LETTERS TO THE EDITOR

October 29, 2001

Judges who dispute death sentence ignore standards of state law

I am dismayed The Sun chose the side of errant judges J. Frederick Motz and John C. Eldridge ("A death sentence that can't pass muster," editorial, Oct. 17).

Kevin Wiggins was tried and convicted by Judge William Hinkle of the Baltimore County Circuit Court, who is known as an astute and fair jurist with many years of trial experience. A jury of 12 reheard the entire case in the sentencing phase. Thereafter, six judges from the Court of Appeals (Maryland's highest court) affirmed the conviction and sentence. Judge Eldridge was the lone dissenter.
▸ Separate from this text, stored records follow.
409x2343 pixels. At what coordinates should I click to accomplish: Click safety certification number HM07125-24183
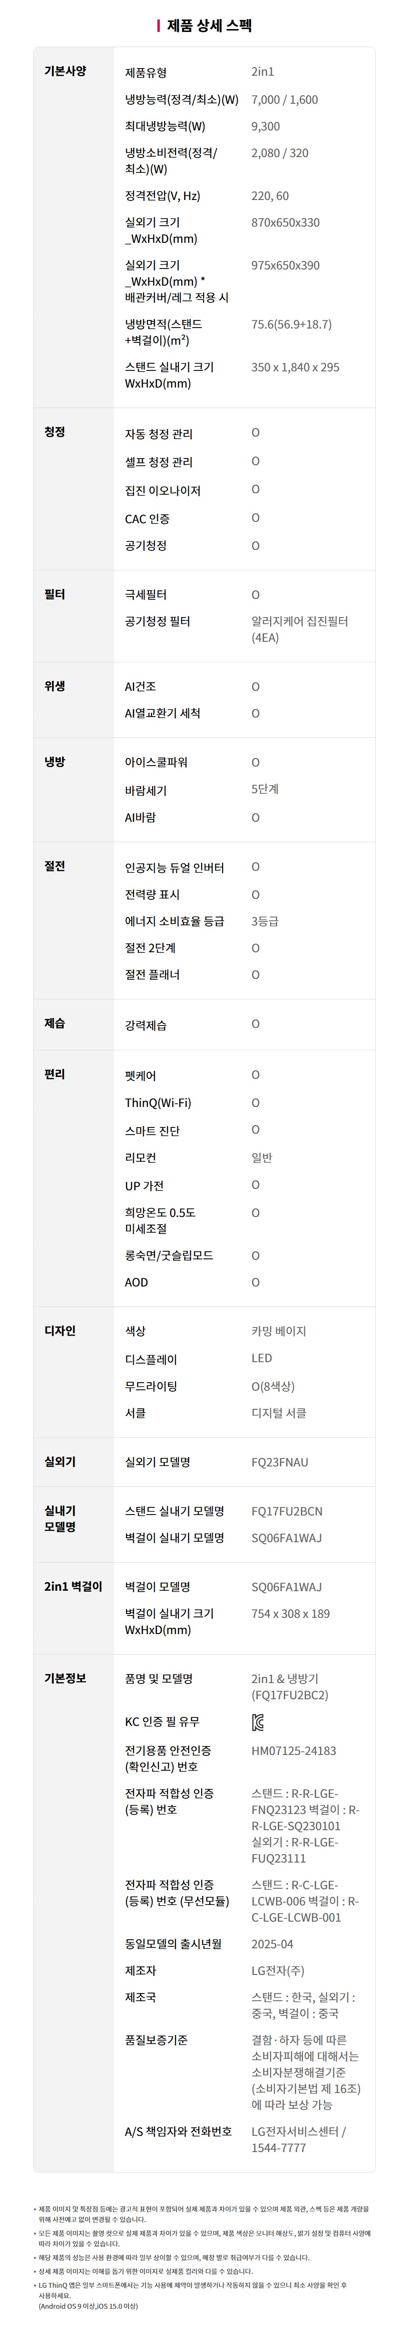(x=294, y=1751)

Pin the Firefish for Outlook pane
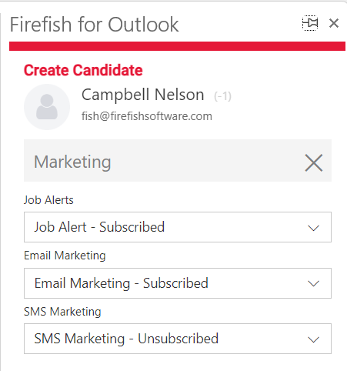(310, 23)
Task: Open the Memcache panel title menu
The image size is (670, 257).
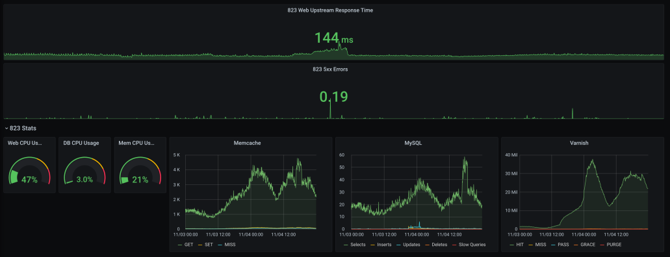Action: (x=248, y=143)
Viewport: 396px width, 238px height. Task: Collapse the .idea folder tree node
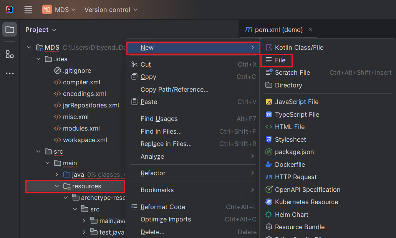(x=38, y=59)
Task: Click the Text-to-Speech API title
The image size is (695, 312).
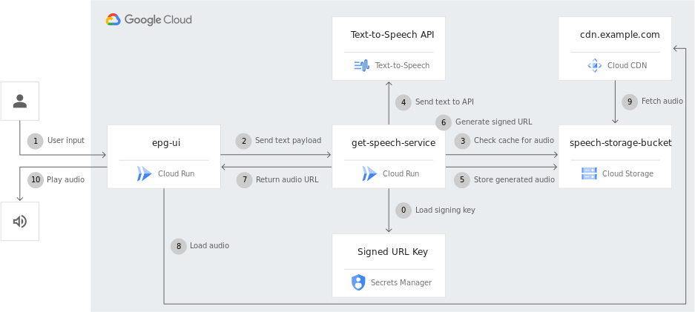Action: [x=392, y=34]
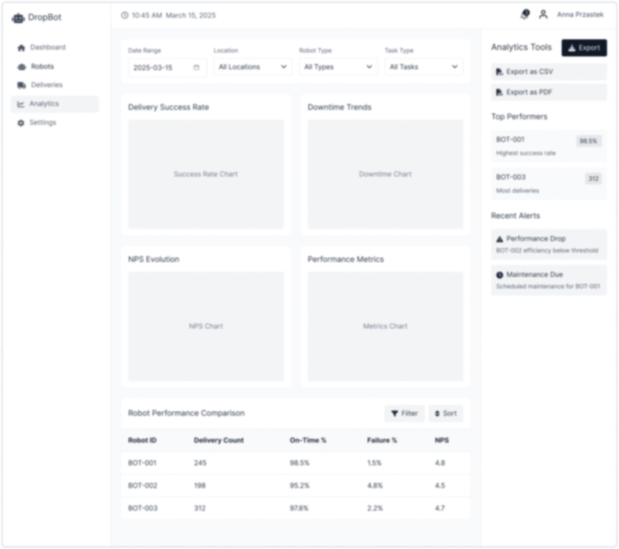Select Export as PDF
This screenshot has width=619, height=549.
[548, 92]
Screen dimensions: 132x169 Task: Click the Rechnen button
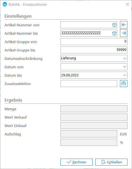(76, 162)
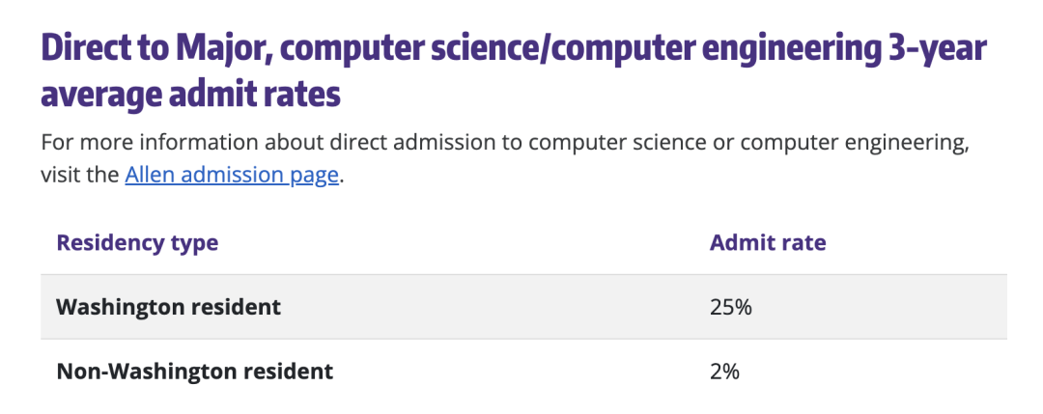This screenshot has height=414, width=1043.
Task: Click the Residency type column header
Action: click(137, 242)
That adds up to three separate considerations of the case by a total of seven judges and 12 jurors.

Now, six years later, without seeing or hearing witnesses or the defendant and with no new evidence, Mr. Motz charged all those prior judges, the jurors, the Attorney General's Office and the Baltimore County State's Attorney's Office with "total irresponsibility," with being "unreasonable" and with lacking "moral concern."

The actions and statements of Mr. Motz are more than misguided and regrettable; they are reprehensible.

I commend the attorney general and the state's attorney for their vigorous opposition to Mr. Motz's efforts to thwart justice by interfering in this case.

He apparently is on a mission to release those convicted felons whose convictions do not measure up to his personal standards, regardless of the standards established by Maryland law.

James O'Conor Gentry Sr.

Towson

Picture of Judge Mitchell did him no justice

I am appalled that The Sun would allow a picture such as the one that accompanied the article about Circuit Court Judge David B. Mitchell ("Judge leaving circuit court," Oct. 20) to be used.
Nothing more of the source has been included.